— WORK ORDER —
Repeat the data in full. Drop every picture.

— ENTRIES SHOWN —
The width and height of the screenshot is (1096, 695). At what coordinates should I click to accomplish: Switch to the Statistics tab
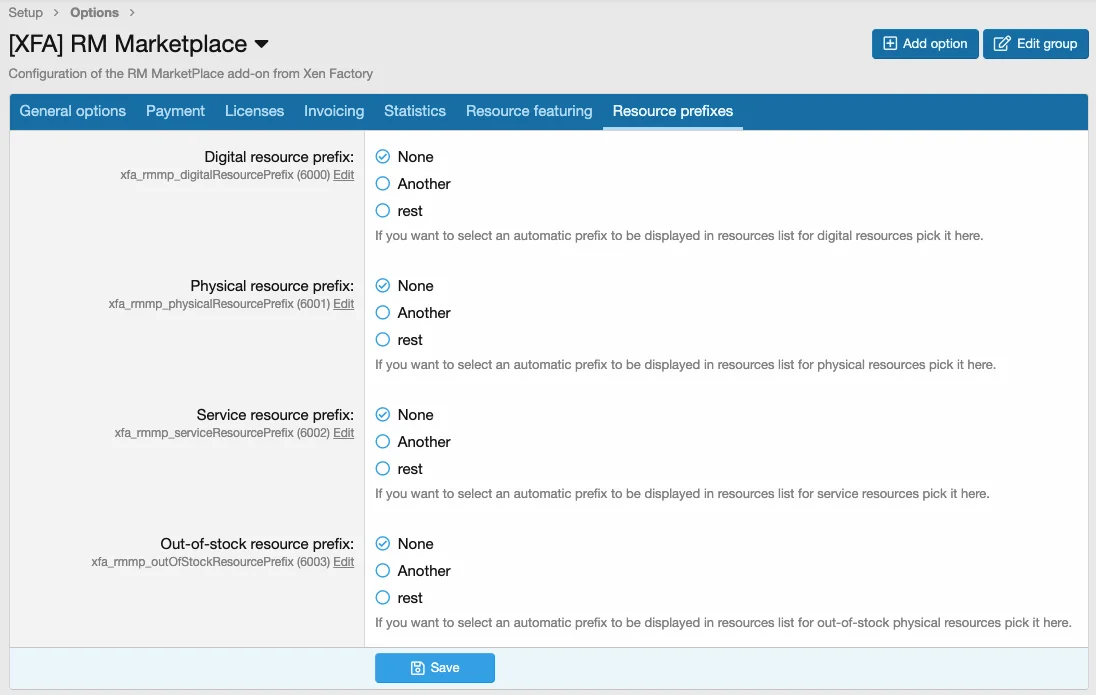415,111
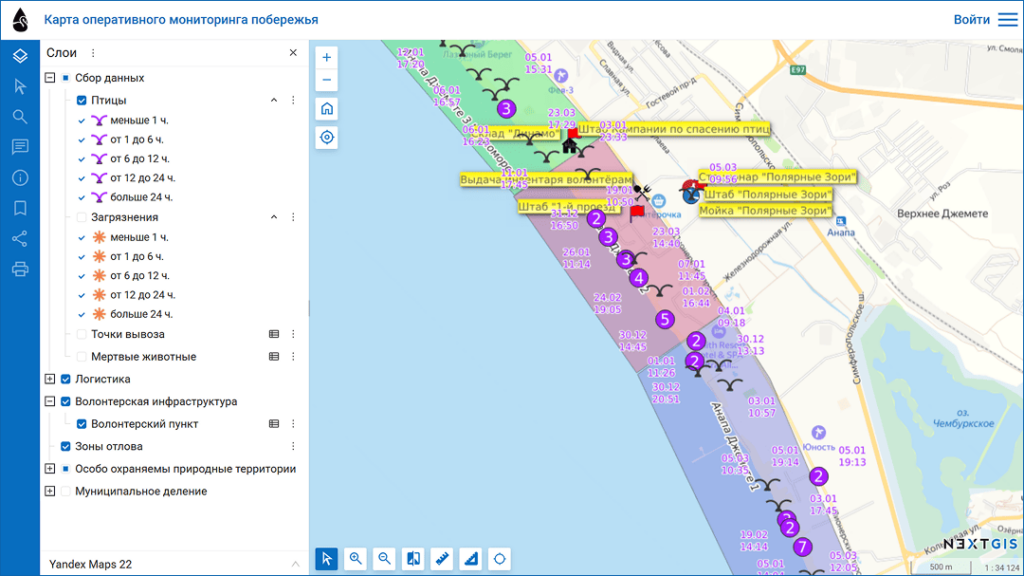Open the Print map panel
Image resolution: width=1024 pixels, height=576 pixels.
click(20, 269)
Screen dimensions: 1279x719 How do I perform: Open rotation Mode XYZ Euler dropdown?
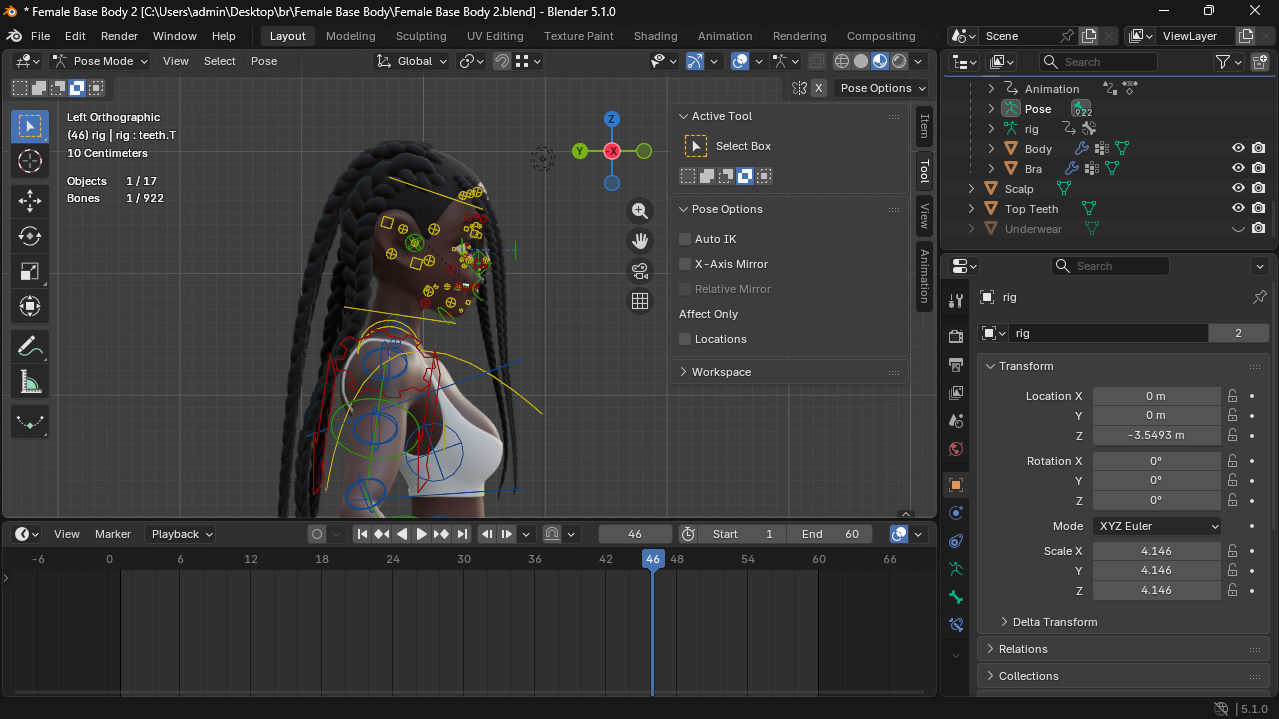tap(1156, 526)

— ANSWER TO THIS TASK —
The width and height of the screenshot is (1096, 695). At what coordinates should I click to accomplish: Switch to the Statistics tab
415,111
Open the Print map panel
Image resolution: width=1024 pixels, height=576 pixels.
click(20, 269)
Screen dimensions: 1279x719 How do I perform: Open rotation Mode XYZ Euler dropdown?
tap(1156, 526)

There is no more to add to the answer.